Monitoring a topology using the Storm UI - Create real-time stream processing applications with

This section covers how we can monitor the Storm cluster through the Storm UI. Let's first start with the definition of monitoring. Monitoring is used to track the health of various components that are running in a cluster. The statistics or information collected through monitoring is used by an administrator to spot an error or bottleneck in a cluster. The Storm UI daemon provides the following important information:

• Cluster Summary: This portion of the Storm UI shows the version of Storm deployed in a cluster, uptime of the nimbus node, number of free worker slots, number of used worker slots, and so on. While submitting a topology to the cluster, the user first needs to make sure that the value of the Free slots column should not be zero; otherwise, the topology doesn't get any worker for processing and will wait in the queue till a worker becomes free.

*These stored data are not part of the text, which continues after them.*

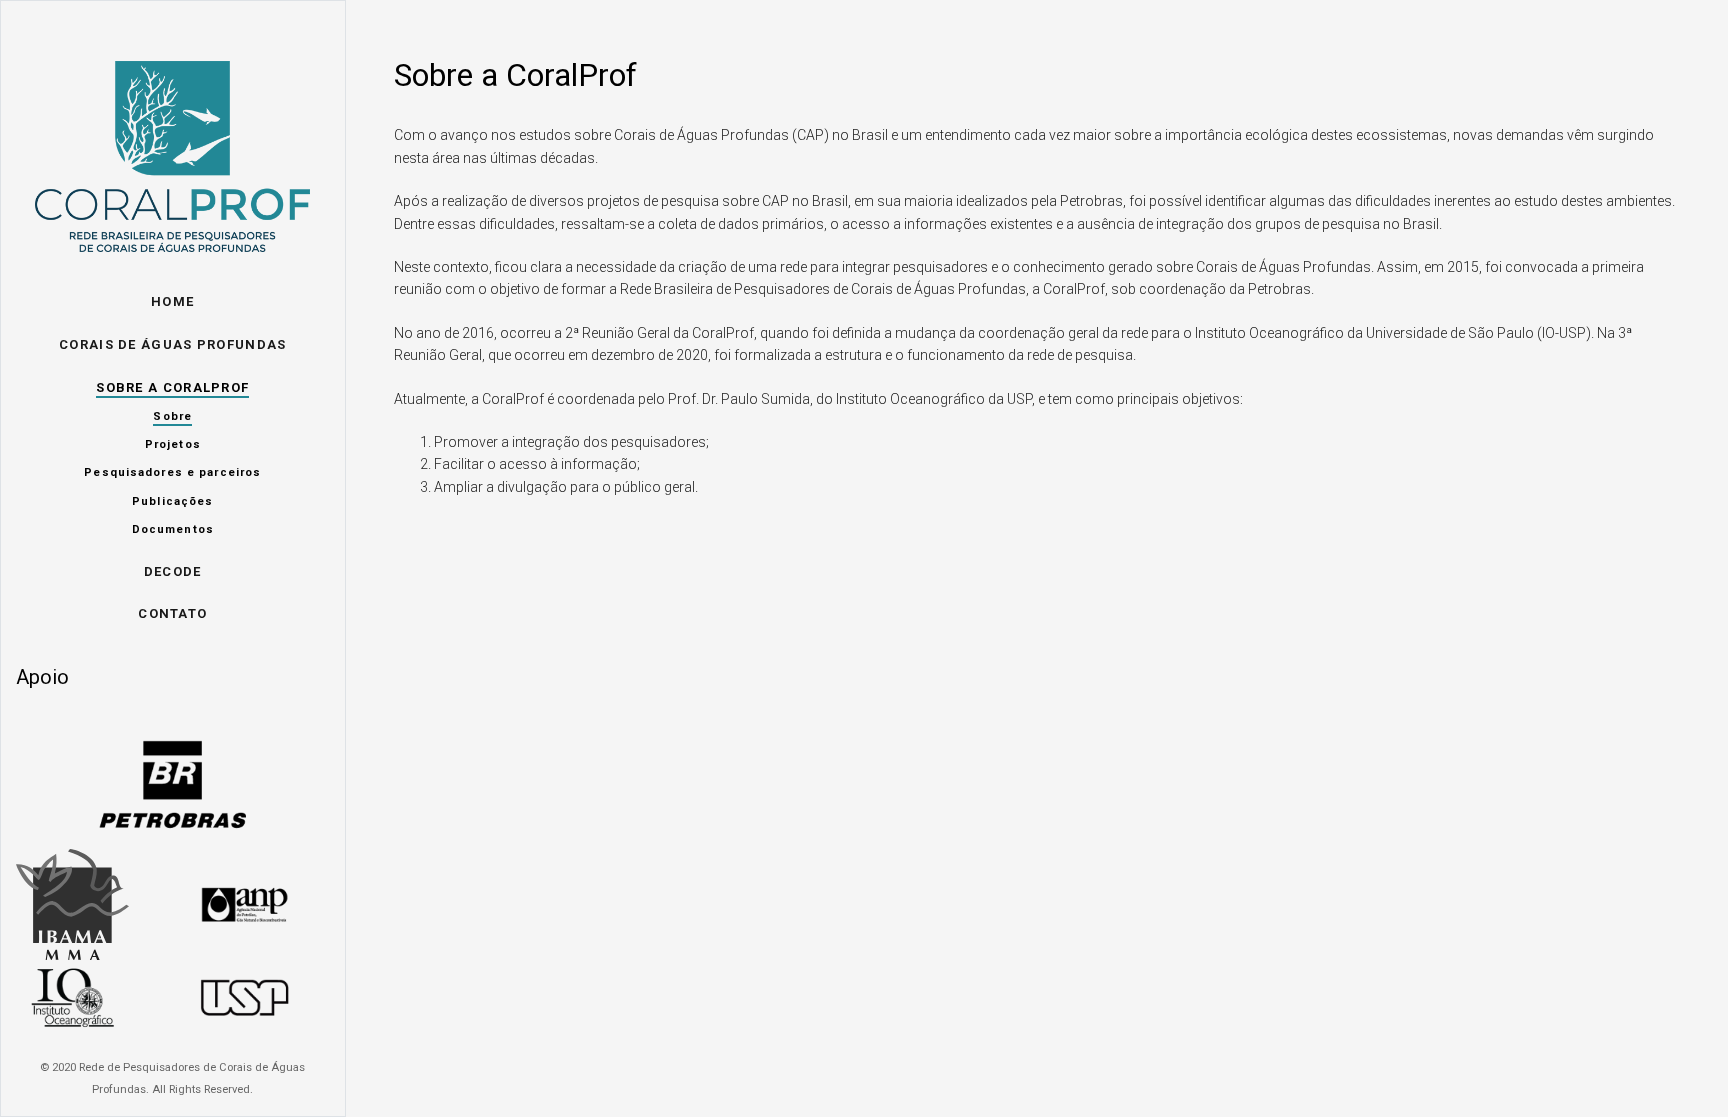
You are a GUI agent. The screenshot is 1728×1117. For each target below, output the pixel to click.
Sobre (172, 416)
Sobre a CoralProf (172, 387)
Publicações (172, 501)
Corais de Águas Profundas (173, 344)
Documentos (173, 529)
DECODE (173, 571)
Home (172, 301)
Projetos (173, 444)
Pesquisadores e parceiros (172, 472)
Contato (172, 613)
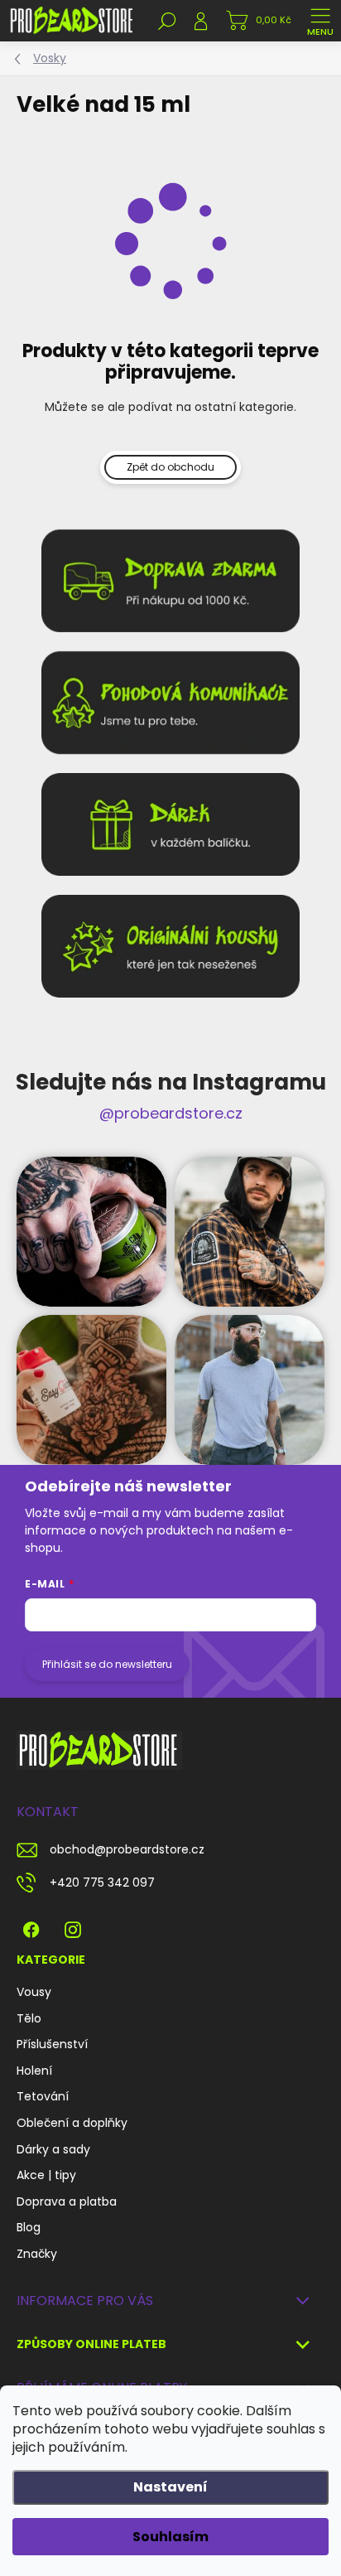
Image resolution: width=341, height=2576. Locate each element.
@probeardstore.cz (171, 1113)
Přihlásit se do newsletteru (107, 1664)
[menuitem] (34, 1992)
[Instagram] (72, 1926)
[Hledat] (167, 20)
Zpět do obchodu (170, 467)
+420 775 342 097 (102, 1882)
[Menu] (320, 20)
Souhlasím (170, 2536)
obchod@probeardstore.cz (127, 1849)
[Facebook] (31, 1926)
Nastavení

• Nimbus Configuration: This portion of the Storm UI shows the configuration of the Nimbus node.

• Supervisor summary: This portion of the Storm UI shows the list of supervisor nodes running in the cluster along with their Id, Host, Uptime, Slots, and Used slots columns.

• Topology summary: This portion of the Storm UI shows the list of topologies running in the Storm cluster along with their ID, number of workers assigned to the topology, number of executors, number of tasks, uptime, and so on.

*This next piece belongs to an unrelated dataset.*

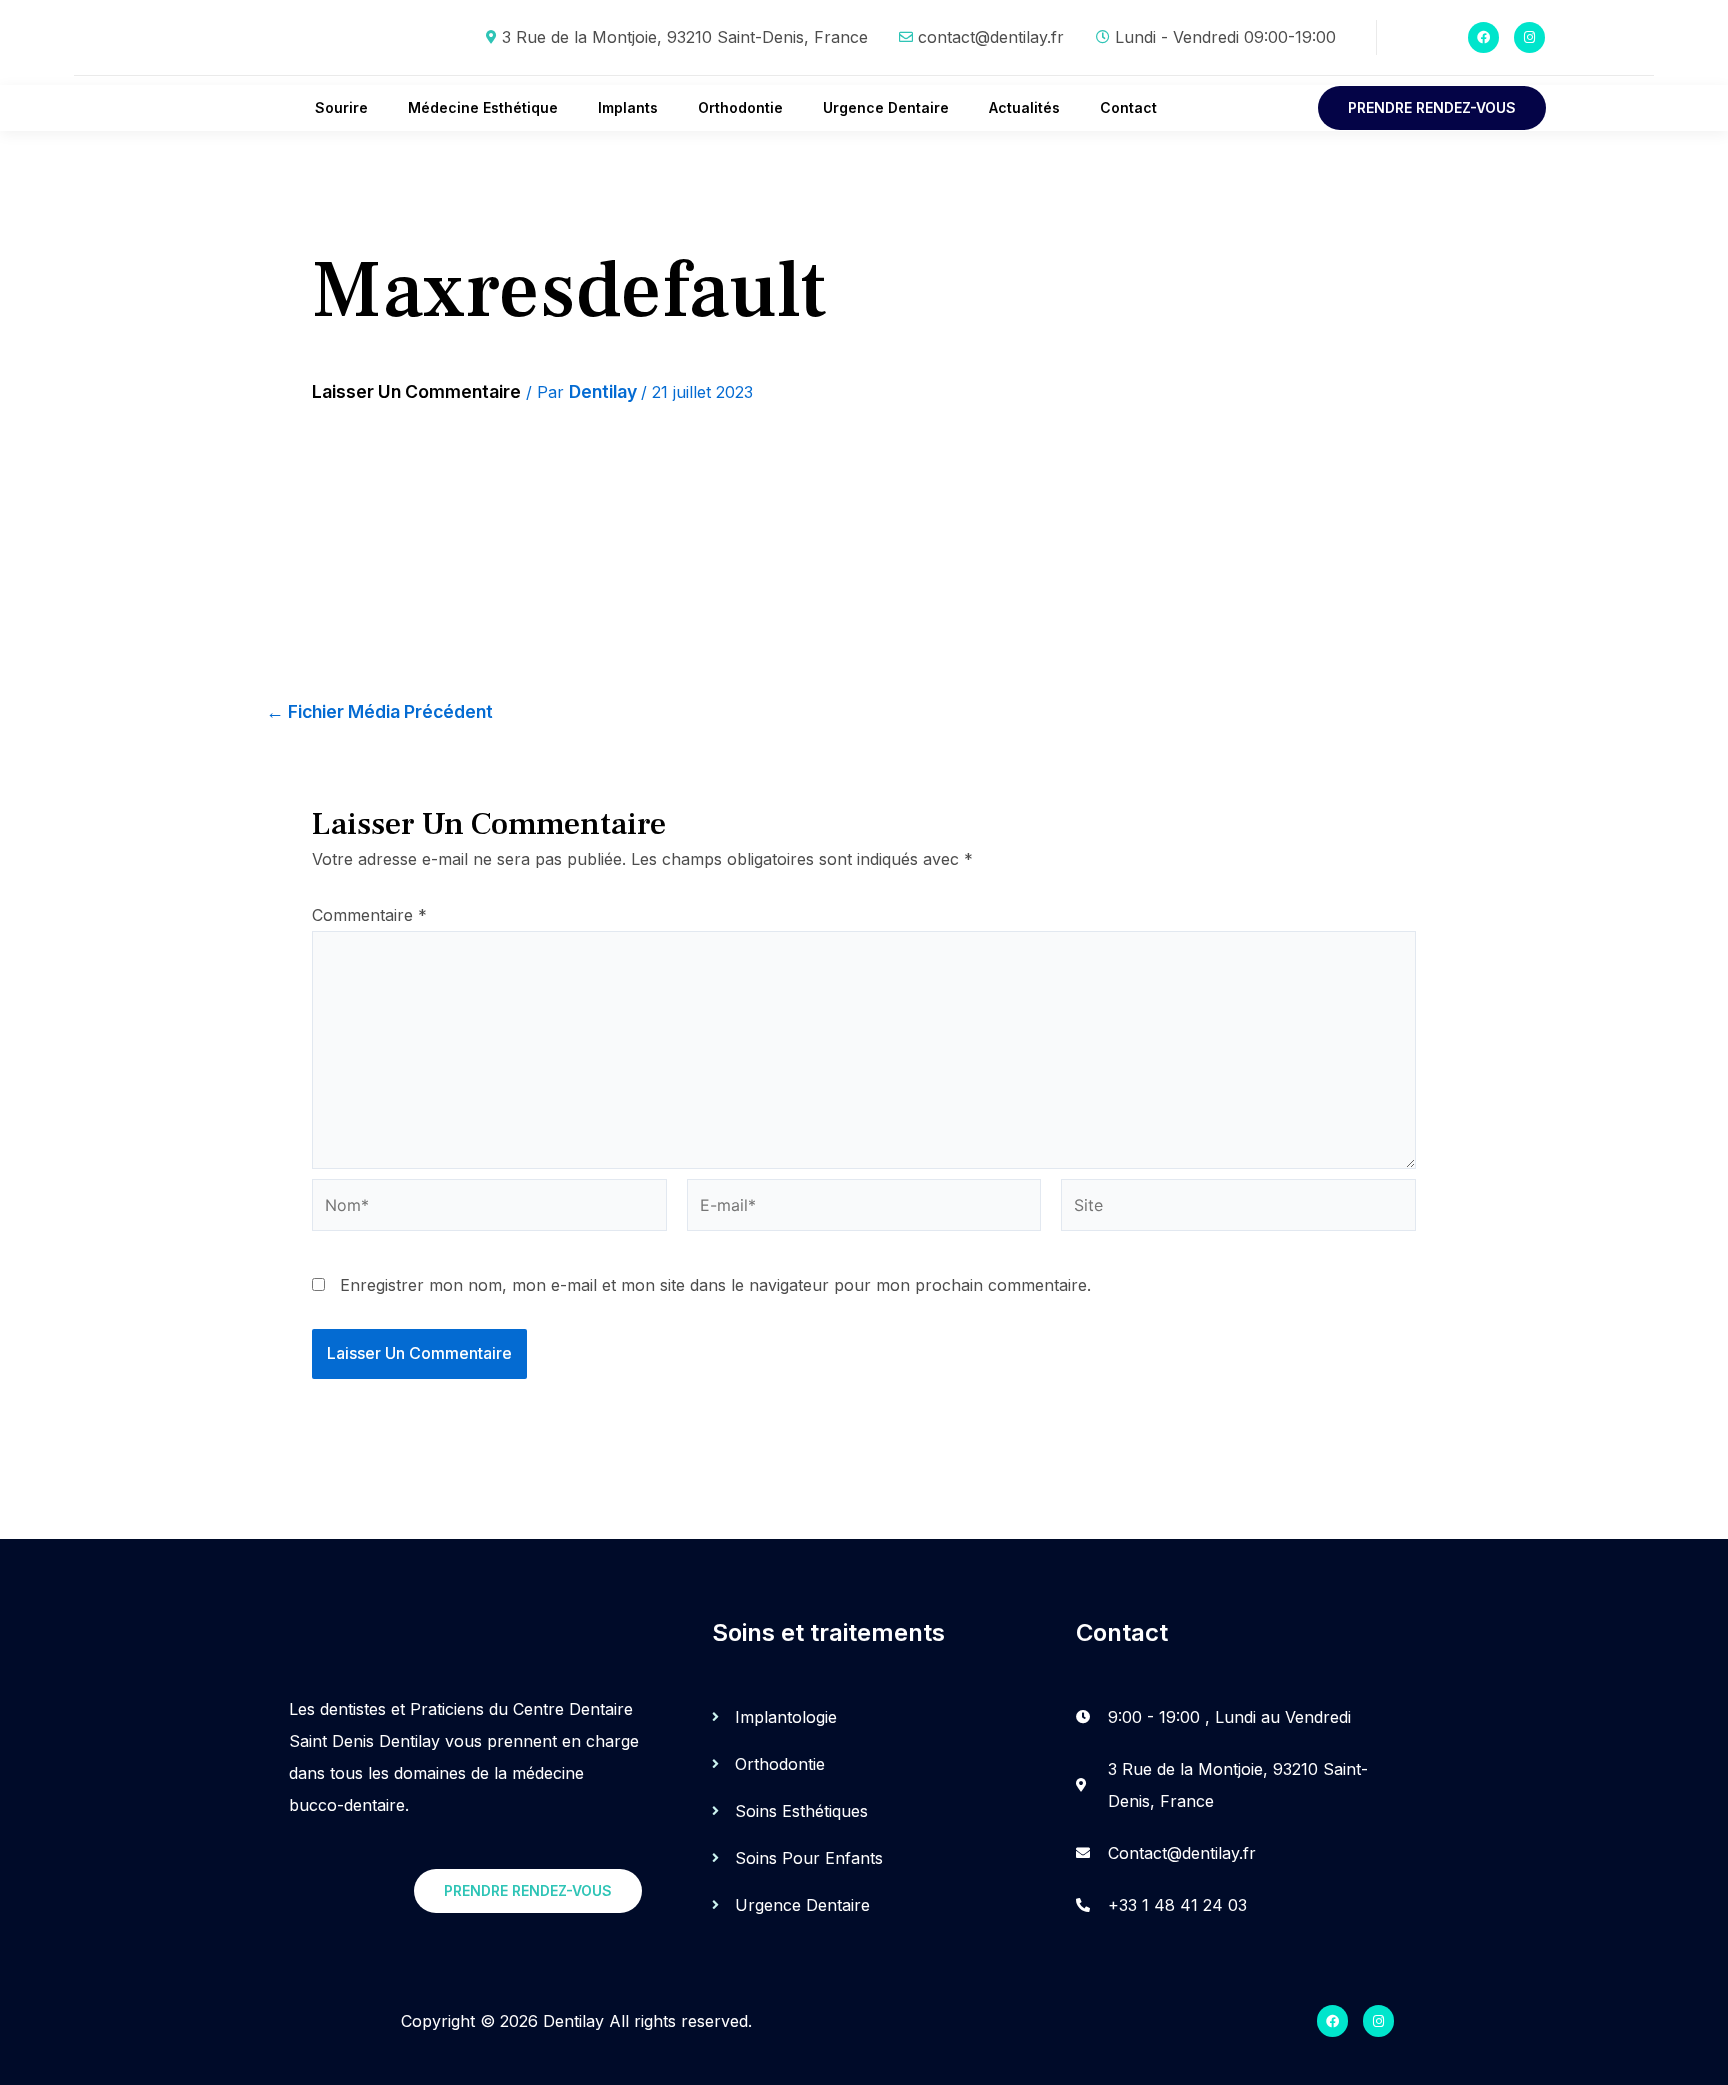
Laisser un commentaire (416, 391)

Let's deploy the sample topology (if not running already) in a remote Storm cluster by running the following command:

bin/storm jar $STORM_PROJECT_HOME/target/storm-example-0.0.1-SNAPSHOT-jar-with-dependencies.jar com.learningstorm.storm_example.

LearningStormSingleNodeTopology LearningStormClusterTopology

As mentioned in the Configuring parallelism at the code level section of Chapter 2, Setting Up a Storm Cluster, we created the LearningStormClusterTopology topology by defining three worker processes, two executors for LearningStormSpout, and four executors for LearningStormBolt.

After submitting LearningStormClusterTopology on the Storm cluster, the user has to refresh the Storm home page.

The following screenshot shows that the row is added for

LearningStormClusterTopology in the Topology summary section.

The topology section contains the name of the topology, unique ID of the topology, status of the topology, uptime, number of workers assigned to the topology, and so on. The possible values of status fields are ACTIVE, KILLED, and INACTIVE.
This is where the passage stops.